Text:
----------
A Journal of the Plague Year 2020–chapter 77

The D-Day landing.

Monday, May 25

It’s Memorial Day, dedicated to the memory of U.S. veterans. 

My father fought in World War II, the last American war that wasn’t an ill-conceived fiasco. He was part of the D-Day landing in France, amid the first wave on Omaha Beach, as my mother was always quick to point out. How anyone survived that, I cannot guess. 

Anyway, he was a captain at the time, having enlisted in the army in 1941 when, as a high school dropout who wasn’t much interested in work, his job prospects must have seemed minimal. By the time he was demobilized in 1945, he’d risen to the rank of lieutenant colonel. But he still wasn’t interested in work: He tried a small cabinetmaking business, but that failed. He spent the rest of his life employed as a salesman at a lumber yard. That gave him access to what he really liked: wood that he could use in making everything from candlesticks to furniture. He died of a heart attack in 1962, at age 54.

Both he and my mother lived through some rotten times. Her life in particular was crap: She was born in 1914 and came of age just in time for the Great Depression. Her mother died when my mom was a teenager. Soon her father remarried, and she was required to help raise a set of step-siblings. After high school, she went to work as a sales clerk in a men’s clothing store, where she met my father. They delayed their marriage for several years, as they had to help their families through the Depression, finally marrying in 1942.

While he was off fighting the war, my sister was born, in 1944. Twelve years later, she died of polio.

As you can see, my mother’s wasn’t exactly a life of ease and privilege. Nevertheless, she was an optimistic, can-do sort who, after my father’s death, quickly went out and got a job in the public school system, where she worked as an elementary school secretary. She kept plugging away until she couldn’t take it anymore, retiring sometime in her 70s. Even then, she took on little gigs, working in a daycare center. She lived to age 91.

With all the hardships she encountered, I’m sure she could never have imagined the string of surreal horrors we’ve experienced in the 21st century: the terror attack on the World Trade Center, Hurricanes Katrina and Sandy, the 2008 banking collapse and Great Recession, the election of the mentally ill television personality Trump as president, and now a global pandemic that has killed 100,000 Americans.

As climate change continues to worsen, I suspect we will experience ever more dramatic and fatal catastrophes in the years to come. 

Happy days! as Samuel Beckett’s characters were wont to exclaim.

Here’s a joke to lighten the mood. Why did the little moron throw the clock out of the window? Answer: He wanted to see time fly.

Now, let’s look forward to dinner: spaghetti with goat cheese, roasted red peppers, and toasted walnuts plus a lettuce and cucumber salad.

Entertainment: More episodes of the Netflix production Safe.

A Journal of the Plague Year 2020–chapter 76

Yet another visitor.

Sunday, May 24

Now, we have a rabbit visitor. Twice he’s come to hang out and nibble weeds in our side yard.

There have been numerous reports of usually wary animals suddenly entering spaces that humans created but now are avoiding. Wild goats in the streets of Welsh towns. Sheep in California burgs. So, maybe this is our version—mice in the kitchen, rabbits in the yard.

Are you finding that, under lockdown, the days seem to spin pass quickly? It’s already Sunday again—even though last Sunday seems like it was only yesterday. A BBC article offers an interesting idea about why this may be the case.
----------
Source material:
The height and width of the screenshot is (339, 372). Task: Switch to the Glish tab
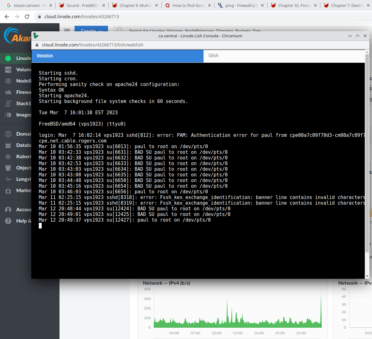point(214,56)
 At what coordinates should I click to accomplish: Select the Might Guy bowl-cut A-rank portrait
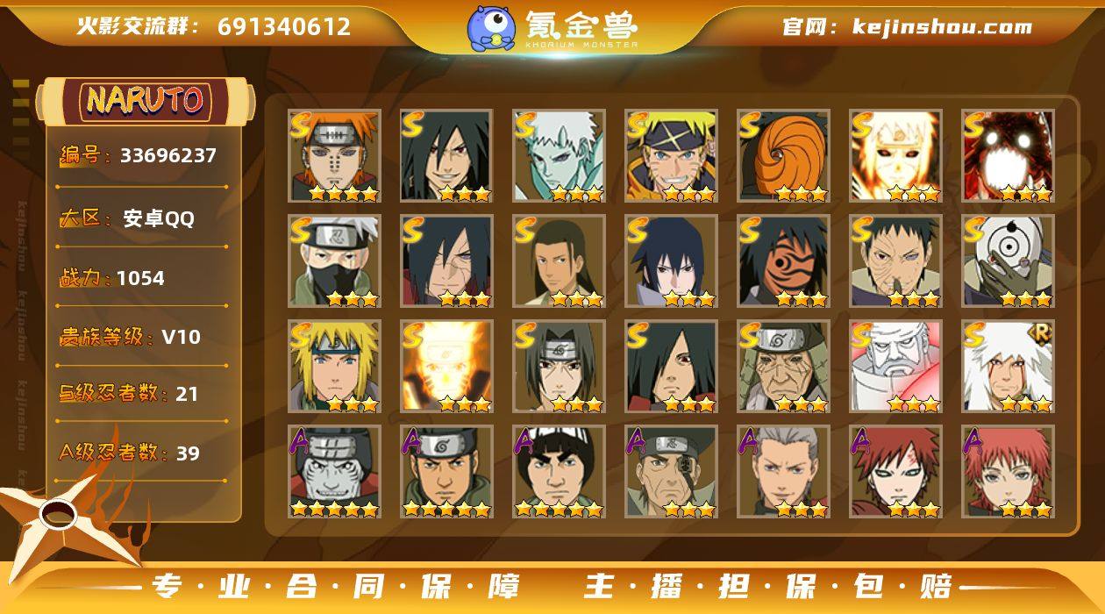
----------
Check your understanding:
**a)** Please repeat the journal word for word, from "A Journal of the Plague Year 2020–chapter 76" up to and including "in the yard.".
**b)** List every year from the 1900s that the journal writes in numerals.

Task answers:
**a)**
A Journal of the Plague Year 2020–chapter 76

Yet another visitor.

Sunday, May 24

Now, we have a rabbit visitor. Twice he’s come to hang out and nibble weeds in our side yard.

There have been numerous reports of usually wary animals suddenly entering spaces that humans created but now are avoiding. Wild goats in the streets of Welsh towns. Sheep in California burgs. So, maybe this is our version—mice in the kitchen, rabbits in the yard.

**b)** 1914, 1941, 1942, 1944, 1945, 1962